If only someone would market a replacement globe that was vented, this would be a no-brainer.


----------



## James Van Artsdalen (Feb 18, 2003)

> Originally posted by Willmore:
> *Wow, for one of those, you can get 5 of the commercial electric 60w equiv. bulbs. Are they that much better, Lurker?*


<font size="2" face="Verdana, Arial">Don't forget to count other costs of bulb replacements.

I have several friends with 20' (or higher!) ceilings in some places. Replacing these bulbs is not trivial - one friend has to hire a handyman to do it.

For many handicapped people any light bulb on an ordinary ceiling might as well be 20' high - they're going to have to get someone else to replace it.

Once replacement costs are significant compared to the cost of the bulb a truly long life fluorescent or HID may look pretty good compared to an ordinary cheap incandescent. Put another way, incandescent bulbs may not make sense except in the case where the cost of replacement is essentially zero, and that's not necessarily the case for all residential applications.


----------



## Lurker (Feb 18, 2003)

James, your point is well taken. I think Willmore's question compares 2 different compact fluorescent bulbs, but I agree that these things can save you a lot of time and money in multiple ways, any one of which could justify their cost. Fewer bulb changes, lower operating cost, reduced heat output (that drives up cooling costs), less environmental impact and reduced dependance on fossil fuels are the ones that come to mind. Basically these are a good investment that will essentially put money in your pocket (through reduced expenses) and save you time and hassle as well.


----------



## James S (Feb 18, 2003)

There's too many James's on this board now




I keep thinking you're talking to me!

And beyond the pain of changing them there is the heat regular bulbs make. As I said above somewhere in this thread, my AC bill really did go down and my comfort in the summer go up when I switched over my maily used lights!

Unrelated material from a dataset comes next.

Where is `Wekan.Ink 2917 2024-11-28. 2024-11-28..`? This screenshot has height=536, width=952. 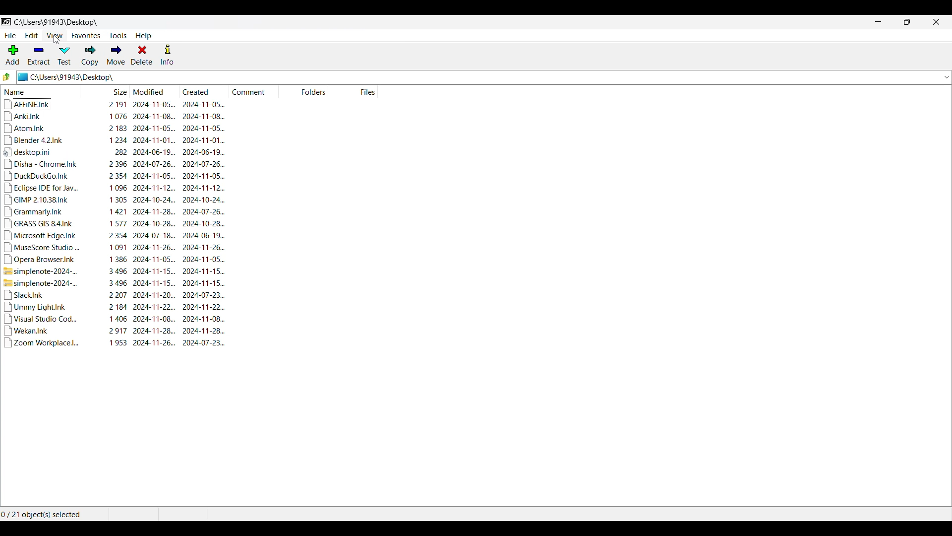
Wekan.Ink 2917 2024-11-28. 2024-11-28.. is located at coordinates (118, 331).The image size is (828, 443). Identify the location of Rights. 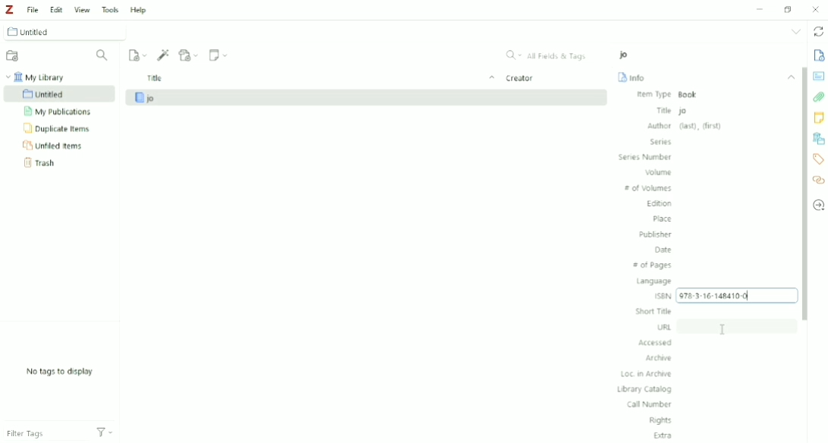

Course, now that my heat pump is not working and it's the worst of the winter I'm thinking of breaking out the old heater bulbs again!


----------



## [email protected] (Feb 18, 2003)

Well,



change your name to Klaatu...


----------



## James S (Feb 18, 2003)

Bart, where did you find that picture of me in my pajamas?

lol


----------



## Willmore (Feb 21, 2003)

James Van,

I meant the comercial electric compact fluorescent bulbs when I said 5 to 1 price difference. Unless the run time is huge, that's a signifigant price difference.


----------



## Lurker (Feb 24, 2003)

The Sylvania 13W mini-twist bulbs are good, but do not quite measure-up to the regular 15W Sylvania Twist Bulbs. They start a little slower and have a cooler color which is not quite as pleasant. The mini-twists compare favorably to the GE, commercial Electric and Sunbeam lights I have tried, but the regular Sylvania is still the standout. I guess making something half as big requires some trade-offs. The mini-twists do seem to work well in my glass globe enclosed lights. They don't seem to run hot (as far as I can tell, but time will be the real test) and the globe even improves the color somewhat.

The next type I will try will be the Circline kind (the fluorescent tube is a big hoop the size of a frisbee) to go into a torchier floor lamp I have that currently houses a 90-watt halogen screw-base bulb. I bought a Sylvania 30W (100-watt equivalent) circline along with a socket extender and I'll have to replace the lamp's dimmer switch, so the rest of the conversion will be on a when-I-can-get-around-to-it basis, but preliminary testing has gone well.


----------



## James S (Feb 24, 2003)

I agree completely about the sylvania bulbs. Best CF as far as color and brightness that I own. I will definitely be getting more. It's more an absence of color actually. I can tell you that the marathon bulbs are green and that the GE bulbs are violet, but the sylvania bulbs are just white.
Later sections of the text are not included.